AA: I always start with an image. I’m not telling you what it was! No, because again, it gives the film away. Even though everyone will be writing about exactly what happens on the internet and it’s no mystery, I still have this idea of protecting what happens. Because I personally love to see films not knowing very much about them. When you see it, it’s like a flower opening up. I deliberately never read about films before I see them.

What does Katie Jarvis think about all the acclaim she’s getting?

AA: She has no idea how much she’s been talked about. Her ears must be burning! I rang her during Cannes and said, “Katie, you’ve got to get on the internet. Get on the internet!” She hasn’t got a computer where she is. And I was like, “Go somewhere and get on the internet!”

Fish Tank

Fish Tank

Is it true that you found randomly her at a train station?

AA: Yeah, she was having a row with her boyfriend. He was on one platform and she was on the other. She was yelling at him. I wasn’t there, it was actually the casting assistant called Lucy, who was really fantastic. She approached Katie and Katie didn’t believe it was for a film. She thought Lucy was incredibly suspicious! And she’s absolutely right to be suspicious! I’d be suspicious. But she came along, we did a local little audition with some girls we’d found in Tillbury. We just got her to do a little bit of improvisation. She could just be totally herself. Her family’s not the same as Mia’s in the film, but more her character and her energy and her anger. She’s got the ability to quite angry. That was more the thing that was right for the part.

How did you know she could handle the really harsh scenes?

AA: I didn’t know. It was a big risk in way, because I really didn’t know if she would be able to do it. She could obviously be herself in a little bit of improvisation. But we have a script. And every day we have a certain amount of things to do. A story to tell. Cameras. Sounds. Things she has to learn very quickly. And I didn’t know if she’d be able to do it. But I love leaping in and not knowing if it’s going to work. It was a big risk. I thought, Hmm. It might not happen…

What about the sex scene?

AA: Yeah. She’s 17 so… I spoke to her parents and they know that it’s not real. You’re only pretending. Obviously you try to make things look as real as possible. But in amongst all that, doing those things is hilarious, often. I’m sure she was nervous. But even people who’ve done it before get nervous so that’s not surprising. We didn’t make a big deal of it. We kept it very brief.

Fish Tank

Fish Tank

Were you anything like Katie’s character when you were a teenager?
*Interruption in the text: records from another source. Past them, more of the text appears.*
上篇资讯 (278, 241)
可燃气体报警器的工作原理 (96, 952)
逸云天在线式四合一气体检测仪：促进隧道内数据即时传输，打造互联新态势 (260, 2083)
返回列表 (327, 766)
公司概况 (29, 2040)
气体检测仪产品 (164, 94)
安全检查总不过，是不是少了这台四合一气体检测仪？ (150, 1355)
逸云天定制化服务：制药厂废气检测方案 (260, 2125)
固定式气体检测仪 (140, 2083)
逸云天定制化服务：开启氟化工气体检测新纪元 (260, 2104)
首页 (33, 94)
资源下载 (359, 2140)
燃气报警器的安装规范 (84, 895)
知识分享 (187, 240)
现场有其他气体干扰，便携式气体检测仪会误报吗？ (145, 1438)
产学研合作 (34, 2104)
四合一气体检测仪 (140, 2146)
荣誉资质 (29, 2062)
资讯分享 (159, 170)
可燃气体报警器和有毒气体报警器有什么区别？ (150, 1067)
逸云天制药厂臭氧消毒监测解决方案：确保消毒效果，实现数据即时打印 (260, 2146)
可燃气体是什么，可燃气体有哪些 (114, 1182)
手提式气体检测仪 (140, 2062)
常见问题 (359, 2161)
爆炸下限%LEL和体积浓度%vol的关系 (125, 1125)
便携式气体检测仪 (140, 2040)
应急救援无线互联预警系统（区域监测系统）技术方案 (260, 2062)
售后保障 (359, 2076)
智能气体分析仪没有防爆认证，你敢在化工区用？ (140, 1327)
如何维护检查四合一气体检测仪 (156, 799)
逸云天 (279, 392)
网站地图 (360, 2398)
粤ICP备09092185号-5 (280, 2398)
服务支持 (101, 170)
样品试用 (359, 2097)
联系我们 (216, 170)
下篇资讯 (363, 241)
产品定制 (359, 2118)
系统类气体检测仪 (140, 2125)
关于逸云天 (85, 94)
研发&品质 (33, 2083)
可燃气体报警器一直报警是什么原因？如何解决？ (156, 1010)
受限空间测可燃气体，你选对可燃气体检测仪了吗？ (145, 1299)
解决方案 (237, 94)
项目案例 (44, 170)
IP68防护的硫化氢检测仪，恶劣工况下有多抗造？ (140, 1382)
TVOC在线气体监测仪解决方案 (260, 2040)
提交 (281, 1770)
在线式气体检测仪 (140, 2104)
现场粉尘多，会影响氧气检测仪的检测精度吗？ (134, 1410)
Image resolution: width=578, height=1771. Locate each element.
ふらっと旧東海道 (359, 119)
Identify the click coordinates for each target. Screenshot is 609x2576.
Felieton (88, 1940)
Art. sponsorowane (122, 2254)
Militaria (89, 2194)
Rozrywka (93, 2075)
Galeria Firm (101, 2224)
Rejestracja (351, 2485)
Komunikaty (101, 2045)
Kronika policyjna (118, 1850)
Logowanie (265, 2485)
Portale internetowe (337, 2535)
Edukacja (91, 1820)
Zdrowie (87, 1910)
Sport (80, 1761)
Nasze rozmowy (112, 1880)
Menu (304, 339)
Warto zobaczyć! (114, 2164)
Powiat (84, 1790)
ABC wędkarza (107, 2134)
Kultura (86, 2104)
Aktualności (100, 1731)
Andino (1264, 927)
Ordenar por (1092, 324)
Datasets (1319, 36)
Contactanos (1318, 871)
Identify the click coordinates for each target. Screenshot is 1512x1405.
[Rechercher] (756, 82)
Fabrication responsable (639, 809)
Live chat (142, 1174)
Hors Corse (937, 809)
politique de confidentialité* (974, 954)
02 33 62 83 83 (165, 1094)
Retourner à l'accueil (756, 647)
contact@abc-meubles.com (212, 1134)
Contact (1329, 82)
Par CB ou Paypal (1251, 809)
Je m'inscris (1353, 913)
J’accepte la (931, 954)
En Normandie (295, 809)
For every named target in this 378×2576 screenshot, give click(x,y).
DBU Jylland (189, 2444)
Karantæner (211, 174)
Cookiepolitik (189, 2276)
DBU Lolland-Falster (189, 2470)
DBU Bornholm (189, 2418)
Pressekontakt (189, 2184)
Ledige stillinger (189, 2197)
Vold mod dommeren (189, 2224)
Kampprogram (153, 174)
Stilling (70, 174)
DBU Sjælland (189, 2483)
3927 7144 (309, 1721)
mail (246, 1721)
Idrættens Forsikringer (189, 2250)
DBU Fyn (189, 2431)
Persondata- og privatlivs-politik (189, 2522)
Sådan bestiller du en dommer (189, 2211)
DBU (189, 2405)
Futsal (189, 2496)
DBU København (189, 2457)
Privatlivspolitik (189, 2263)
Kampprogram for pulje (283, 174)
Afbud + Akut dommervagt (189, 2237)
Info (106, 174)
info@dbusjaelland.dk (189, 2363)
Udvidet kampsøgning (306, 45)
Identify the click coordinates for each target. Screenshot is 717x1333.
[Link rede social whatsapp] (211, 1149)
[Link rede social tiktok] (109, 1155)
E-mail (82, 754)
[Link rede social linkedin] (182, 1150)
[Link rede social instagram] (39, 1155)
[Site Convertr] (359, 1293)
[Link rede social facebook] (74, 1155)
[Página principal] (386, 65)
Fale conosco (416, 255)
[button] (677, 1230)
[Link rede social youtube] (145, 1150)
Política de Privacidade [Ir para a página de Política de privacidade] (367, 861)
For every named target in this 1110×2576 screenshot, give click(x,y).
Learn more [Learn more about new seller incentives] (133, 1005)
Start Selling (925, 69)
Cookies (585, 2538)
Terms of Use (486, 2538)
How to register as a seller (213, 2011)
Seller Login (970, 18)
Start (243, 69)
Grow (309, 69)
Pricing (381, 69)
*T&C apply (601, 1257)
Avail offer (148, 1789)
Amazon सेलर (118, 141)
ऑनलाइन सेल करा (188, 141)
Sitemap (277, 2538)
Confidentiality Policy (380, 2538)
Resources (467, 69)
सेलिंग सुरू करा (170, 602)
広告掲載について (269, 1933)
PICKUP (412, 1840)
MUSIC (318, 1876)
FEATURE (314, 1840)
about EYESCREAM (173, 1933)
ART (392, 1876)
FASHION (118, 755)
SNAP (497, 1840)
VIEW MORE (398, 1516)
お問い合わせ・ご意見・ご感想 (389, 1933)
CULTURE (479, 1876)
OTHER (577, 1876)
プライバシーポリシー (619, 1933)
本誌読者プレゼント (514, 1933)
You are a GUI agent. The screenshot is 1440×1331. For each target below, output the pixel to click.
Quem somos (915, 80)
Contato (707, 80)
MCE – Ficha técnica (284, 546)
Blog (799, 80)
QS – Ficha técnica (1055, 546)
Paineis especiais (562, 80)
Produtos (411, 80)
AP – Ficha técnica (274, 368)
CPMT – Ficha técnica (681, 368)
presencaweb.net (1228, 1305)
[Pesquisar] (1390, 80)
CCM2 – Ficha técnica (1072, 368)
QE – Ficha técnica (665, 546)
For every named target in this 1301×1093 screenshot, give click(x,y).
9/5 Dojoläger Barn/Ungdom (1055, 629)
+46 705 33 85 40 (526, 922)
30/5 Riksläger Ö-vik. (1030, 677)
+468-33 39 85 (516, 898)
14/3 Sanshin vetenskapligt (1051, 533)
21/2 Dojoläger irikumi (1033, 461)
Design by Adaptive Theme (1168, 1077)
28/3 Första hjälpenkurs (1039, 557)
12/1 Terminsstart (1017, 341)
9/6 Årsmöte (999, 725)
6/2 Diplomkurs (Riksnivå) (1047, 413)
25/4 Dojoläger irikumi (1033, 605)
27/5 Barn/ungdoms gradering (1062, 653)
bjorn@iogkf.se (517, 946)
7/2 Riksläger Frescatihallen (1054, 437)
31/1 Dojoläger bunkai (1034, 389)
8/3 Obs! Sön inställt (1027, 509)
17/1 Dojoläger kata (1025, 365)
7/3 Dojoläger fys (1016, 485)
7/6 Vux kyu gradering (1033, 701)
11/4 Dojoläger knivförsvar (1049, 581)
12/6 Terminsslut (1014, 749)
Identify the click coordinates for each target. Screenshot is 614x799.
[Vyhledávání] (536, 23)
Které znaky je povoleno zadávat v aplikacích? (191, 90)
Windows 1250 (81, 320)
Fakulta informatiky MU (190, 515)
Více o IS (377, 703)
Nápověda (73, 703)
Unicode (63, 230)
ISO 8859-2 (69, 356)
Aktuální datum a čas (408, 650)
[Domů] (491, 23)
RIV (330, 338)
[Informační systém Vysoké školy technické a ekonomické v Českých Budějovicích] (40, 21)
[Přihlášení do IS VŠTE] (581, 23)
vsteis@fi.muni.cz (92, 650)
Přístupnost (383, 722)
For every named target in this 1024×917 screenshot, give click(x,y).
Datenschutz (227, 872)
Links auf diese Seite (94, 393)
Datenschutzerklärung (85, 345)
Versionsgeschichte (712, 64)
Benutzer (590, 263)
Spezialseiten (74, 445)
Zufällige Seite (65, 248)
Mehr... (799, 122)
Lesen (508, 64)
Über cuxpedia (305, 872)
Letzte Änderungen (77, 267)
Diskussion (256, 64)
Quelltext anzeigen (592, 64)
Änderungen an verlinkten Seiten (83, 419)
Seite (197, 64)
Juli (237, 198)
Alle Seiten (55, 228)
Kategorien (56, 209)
AA: I don’t think so… I did grow up on a housing estate. And I was a teenager, obviously! But I was never like Mia. I see a lot of those kids around and I know what it’s like to be a teenager. I guess I’m projecting some other things on to her. To make her slightly different to what I know. So it’s partly imagination, partly things I know.

How did you make all the dialogue so realistic?

AA: I just picked people who live there. They say things in the way they say things. Katie comes from that area, so she just scripted it into her own words. We kept Michael with his Irish accent, because he’s a little bit of an outsider anyway. Kierston Wareing actually was born in that area too. Rebecca Griffiths lives down the road.

Do you think some audiences won’t understand the slang?

AA: It’s interesting doing the French translation. Because we’re not only translating English, we’re translating Essex English. So for example, one of kids says, “Oh, her mum’s butters.” Butters is slang for butt-ugly. Butt-ugly means arse-ugly. Trying to work that out in the French translation was very interesting… Trying to keep the language as colourful!

Fish Tank hits UK cinemas this Friday.